What to produce: Copy out the listing below word for word, line by line, without changing anything.

Material provided:

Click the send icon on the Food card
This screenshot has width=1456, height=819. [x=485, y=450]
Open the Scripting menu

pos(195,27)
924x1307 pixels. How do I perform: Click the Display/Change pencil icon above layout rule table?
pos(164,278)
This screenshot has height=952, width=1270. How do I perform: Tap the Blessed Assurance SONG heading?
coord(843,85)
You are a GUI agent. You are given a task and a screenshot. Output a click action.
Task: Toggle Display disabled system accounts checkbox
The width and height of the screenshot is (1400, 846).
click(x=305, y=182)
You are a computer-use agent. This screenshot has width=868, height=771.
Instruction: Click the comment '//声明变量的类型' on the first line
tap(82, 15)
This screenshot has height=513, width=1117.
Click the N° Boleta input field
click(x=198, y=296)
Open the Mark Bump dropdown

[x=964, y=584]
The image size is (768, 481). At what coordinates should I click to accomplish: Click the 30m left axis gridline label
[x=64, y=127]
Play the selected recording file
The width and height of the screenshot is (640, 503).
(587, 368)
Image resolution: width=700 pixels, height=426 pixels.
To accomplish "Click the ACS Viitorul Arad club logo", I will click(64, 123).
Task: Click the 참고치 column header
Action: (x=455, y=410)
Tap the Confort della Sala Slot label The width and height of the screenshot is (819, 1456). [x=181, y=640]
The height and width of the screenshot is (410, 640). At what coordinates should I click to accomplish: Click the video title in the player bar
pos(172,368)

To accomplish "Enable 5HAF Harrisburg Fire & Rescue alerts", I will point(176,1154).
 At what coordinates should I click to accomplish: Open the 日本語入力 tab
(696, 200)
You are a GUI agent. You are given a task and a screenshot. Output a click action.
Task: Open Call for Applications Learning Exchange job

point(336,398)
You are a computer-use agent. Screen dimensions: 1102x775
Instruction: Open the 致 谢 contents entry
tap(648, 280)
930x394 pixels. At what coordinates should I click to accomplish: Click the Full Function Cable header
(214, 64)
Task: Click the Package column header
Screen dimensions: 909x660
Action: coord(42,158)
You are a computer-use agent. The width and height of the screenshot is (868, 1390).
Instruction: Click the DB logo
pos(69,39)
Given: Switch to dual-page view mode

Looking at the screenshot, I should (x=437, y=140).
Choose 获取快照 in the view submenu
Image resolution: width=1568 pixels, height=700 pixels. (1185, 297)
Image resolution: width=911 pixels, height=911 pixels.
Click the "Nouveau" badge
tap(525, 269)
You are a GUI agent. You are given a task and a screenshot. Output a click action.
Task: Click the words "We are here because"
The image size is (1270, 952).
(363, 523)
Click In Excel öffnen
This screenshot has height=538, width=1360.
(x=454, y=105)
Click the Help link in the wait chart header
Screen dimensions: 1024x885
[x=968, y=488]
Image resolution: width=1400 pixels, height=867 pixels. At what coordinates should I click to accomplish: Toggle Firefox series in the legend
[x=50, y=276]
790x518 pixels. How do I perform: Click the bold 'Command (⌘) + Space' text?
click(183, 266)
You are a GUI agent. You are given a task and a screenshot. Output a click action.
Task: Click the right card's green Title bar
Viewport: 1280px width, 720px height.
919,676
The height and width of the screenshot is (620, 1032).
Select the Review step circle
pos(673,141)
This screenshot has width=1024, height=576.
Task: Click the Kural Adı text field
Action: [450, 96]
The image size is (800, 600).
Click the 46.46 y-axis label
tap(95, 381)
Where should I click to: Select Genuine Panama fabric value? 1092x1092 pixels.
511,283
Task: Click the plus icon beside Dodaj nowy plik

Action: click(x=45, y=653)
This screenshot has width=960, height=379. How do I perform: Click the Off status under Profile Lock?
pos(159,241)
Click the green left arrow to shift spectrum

Answer to the problem:
Click the send icon on the Food card
This screenshot has width=1456, height=819. [x=485, y=450]
Open the Scripting menu

pos(195,27)
924x1307 pixels. How do I perform: Click the Display/Change pencil icon above layout rule table?
pos(164,278)
This screenshot has height=952, width=1270. How do I perform: Tap the Blessed Assurance SONG heading?
coord(843,85)
You are a GUI agent. You are given a task and a screenshot. Output a click action.
Task: Toggle Display disabled system accounts checkbox
The width and height of the screenshot is (1400, 846).
click(x=305, y=182)
You are a computer-use agent. This screenshot has width=868, height=771.
Instruction: Click the comment '//声明变量的类型' on the first line
tap(82, 15)
This screenshot has height=513, width=1117.
Click the N° Boleta input field
click(x=198, y=296)
Open the Mark Bump dropdown

[x=964, y=584]
The image size is (768, 481). At what coordinates should I click to accomplish: Click the 30m left axis gridline label
[x=64, y=127]
Play the selected recording file
The width and height of the screenshot is (640, 503).
(587, 368)
Image resolution: width=700 pixels, height=426 pixels.
To accomplish "Click the ACS Viitorul Arad club logo", I will click(64, 123).
Task: Click the 참고치 column header
Action: (x=455, y=410)
Tap the Confort della Sala Slot label The width and height of the screenshot is (819, 1456). [x=181, y=640]
The height and width of the screenshot is (410, 640). At what coordinates should I click to accomplish: Click the video title in the player bar
pos(172,368)

To accomplish "Enable 5HAF Harrisburg Fire & Rescue alerts", I will point(176,1154).
 At what coordinates should I click to accomplish: Open the 日本語入力 tab
(696, 200)
You are a GUI agent. You are given a task and a screenshot. Output a click action.
Task: Open Call for Applications Learning Exchange job

point(336,398)
You are a computer-use agent. Screen dimensions: 1102x775
Instruction: Open the 致 谢 contents entry
tap(648, 280)
930x394 pixels. At what coordinates should I click to accomplish: Click the Full Function Cable header
(214, 64)
Task: Click the Package column header
Screen dimensions: 909x660
Action: coord(42,158)
You are a computer-use agent. The width and height of the screenshot is (868, 1390).
Instruction: Click the DB logo
pos(69,39)
Given: Switch to dual-page view mode

Looking at the screenshot, I should (x=437, y=140).
Choose 获取快照 in the view submenu
Image resolution: width=1568 pixels, height=700 pixels. (1185, 297)
Image resolution: width=911 pixels, height=911 pixels.
Click the "Nouveau" badge
tap(525, 269)
You are a GUI agent. You are given a task and a screenshot. Output a click action.
Task: Click the words "We are here because"
The image size is (1270, 952).
(363, 523)
Click In Excel öffnen
This screenshot has height=538, width=1360.
(x=454, y=105)
Click the Help link in the wait chart header
Screen dimensions: 1024x885
[x=968, y=488]
Image resolution: width=1400 pixels, height=867 pixels. At what coordinates should I click to accomplish: Toggle Firefox series in the legend
[x=50, y=276]
790x518 pixels. How do I perform: Click the bold 'Command (⌘) + Space' text?
click(183, 266)
You are a GUI agent. You are given a task and a screenshot. Output a click action.
Task: Click the right card's green Title bar
Viewport: 1280px width, 720px height.
919,676
The height and width of the screenshot is (620, 1032).
Select the Review step circle
pos(673,141)
This screenshot has width=1024, height=576.
Task: Click the Kural Adı text field
Action: [450, 96]
The image size is (800, 600).
Click the 46.46 y-axis label
tap(95, 381)
Where should I click to: Select Genuine Panama fabric value? 1092x1092 pixels.
511,283
Task: Click the plus icon beside Dodaj nowy plik

Action: click(x=45, y=653)
This screenshot has width=960, height=379. How do I perform: Click the Off status under Profile Lock?
pos(159,241)
Click the green left arrow to shift spectrum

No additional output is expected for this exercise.